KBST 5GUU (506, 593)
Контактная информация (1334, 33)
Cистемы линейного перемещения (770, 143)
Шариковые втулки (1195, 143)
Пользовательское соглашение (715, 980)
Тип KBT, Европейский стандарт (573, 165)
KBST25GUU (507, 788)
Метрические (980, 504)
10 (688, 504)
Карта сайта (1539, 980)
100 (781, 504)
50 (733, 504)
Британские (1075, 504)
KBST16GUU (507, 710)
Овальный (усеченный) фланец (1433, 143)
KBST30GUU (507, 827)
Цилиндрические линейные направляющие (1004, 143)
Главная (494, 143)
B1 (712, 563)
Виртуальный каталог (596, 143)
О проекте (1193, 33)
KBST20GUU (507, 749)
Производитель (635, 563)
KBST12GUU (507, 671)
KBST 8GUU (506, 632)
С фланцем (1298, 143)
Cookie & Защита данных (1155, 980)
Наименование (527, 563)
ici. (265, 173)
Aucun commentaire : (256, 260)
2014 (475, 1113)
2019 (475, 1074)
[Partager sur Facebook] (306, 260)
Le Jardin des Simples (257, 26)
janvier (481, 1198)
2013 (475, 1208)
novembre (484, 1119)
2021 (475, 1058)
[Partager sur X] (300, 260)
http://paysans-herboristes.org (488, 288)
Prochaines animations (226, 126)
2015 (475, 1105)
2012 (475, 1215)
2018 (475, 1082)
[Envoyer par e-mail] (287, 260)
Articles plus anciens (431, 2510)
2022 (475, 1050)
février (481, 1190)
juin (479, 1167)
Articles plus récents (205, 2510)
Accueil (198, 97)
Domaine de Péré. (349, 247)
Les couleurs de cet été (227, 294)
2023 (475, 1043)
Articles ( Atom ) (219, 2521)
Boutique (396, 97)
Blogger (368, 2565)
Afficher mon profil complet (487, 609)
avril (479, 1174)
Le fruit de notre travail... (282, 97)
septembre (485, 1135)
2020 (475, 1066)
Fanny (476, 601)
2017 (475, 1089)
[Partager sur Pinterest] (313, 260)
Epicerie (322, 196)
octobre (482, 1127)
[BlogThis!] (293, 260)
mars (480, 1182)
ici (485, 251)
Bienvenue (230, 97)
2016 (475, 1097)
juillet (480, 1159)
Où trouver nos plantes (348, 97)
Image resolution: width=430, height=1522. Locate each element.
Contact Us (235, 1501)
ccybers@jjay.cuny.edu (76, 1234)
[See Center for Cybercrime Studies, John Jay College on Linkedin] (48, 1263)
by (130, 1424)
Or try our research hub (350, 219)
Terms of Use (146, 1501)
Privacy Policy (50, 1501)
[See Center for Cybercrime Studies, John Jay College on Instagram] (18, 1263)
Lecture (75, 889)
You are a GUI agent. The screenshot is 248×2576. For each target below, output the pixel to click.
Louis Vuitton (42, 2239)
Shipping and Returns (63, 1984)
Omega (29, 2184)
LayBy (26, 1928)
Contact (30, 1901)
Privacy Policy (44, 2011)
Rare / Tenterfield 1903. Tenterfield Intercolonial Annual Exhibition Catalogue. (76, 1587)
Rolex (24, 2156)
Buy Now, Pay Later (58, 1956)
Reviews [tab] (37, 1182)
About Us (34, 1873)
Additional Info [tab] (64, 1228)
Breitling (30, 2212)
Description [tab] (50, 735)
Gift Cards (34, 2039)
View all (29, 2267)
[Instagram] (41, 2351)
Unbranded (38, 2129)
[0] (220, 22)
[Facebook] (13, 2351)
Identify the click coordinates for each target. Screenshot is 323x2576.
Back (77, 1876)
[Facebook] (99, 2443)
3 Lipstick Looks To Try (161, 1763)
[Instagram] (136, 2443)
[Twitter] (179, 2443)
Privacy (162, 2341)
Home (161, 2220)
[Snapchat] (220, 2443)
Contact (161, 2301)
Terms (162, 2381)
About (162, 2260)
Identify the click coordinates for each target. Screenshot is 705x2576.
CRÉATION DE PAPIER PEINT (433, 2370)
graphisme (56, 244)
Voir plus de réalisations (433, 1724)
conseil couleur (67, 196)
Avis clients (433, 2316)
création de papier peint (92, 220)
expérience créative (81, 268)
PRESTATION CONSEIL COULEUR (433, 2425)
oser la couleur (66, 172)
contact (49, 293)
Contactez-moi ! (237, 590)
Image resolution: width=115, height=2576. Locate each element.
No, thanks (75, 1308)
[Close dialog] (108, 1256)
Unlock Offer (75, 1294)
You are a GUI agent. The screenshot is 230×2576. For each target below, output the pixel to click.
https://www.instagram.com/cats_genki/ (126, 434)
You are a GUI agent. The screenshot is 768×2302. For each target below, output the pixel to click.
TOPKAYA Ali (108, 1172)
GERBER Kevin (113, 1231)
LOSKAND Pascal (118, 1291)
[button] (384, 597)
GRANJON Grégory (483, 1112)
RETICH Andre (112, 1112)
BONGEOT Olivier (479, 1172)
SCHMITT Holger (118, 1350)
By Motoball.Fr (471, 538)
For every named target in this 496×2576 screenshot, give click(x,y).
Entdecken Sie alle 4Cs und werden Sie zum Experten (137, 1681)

— WHAT NEEDS TO BE DONE —
Take from the material above every line that includes the word "Locate".

— RESULT BELOW —
Image resolution: width=430, height=1522. Locate each element.
Image resolution: width=115, height=2576. Locate each element.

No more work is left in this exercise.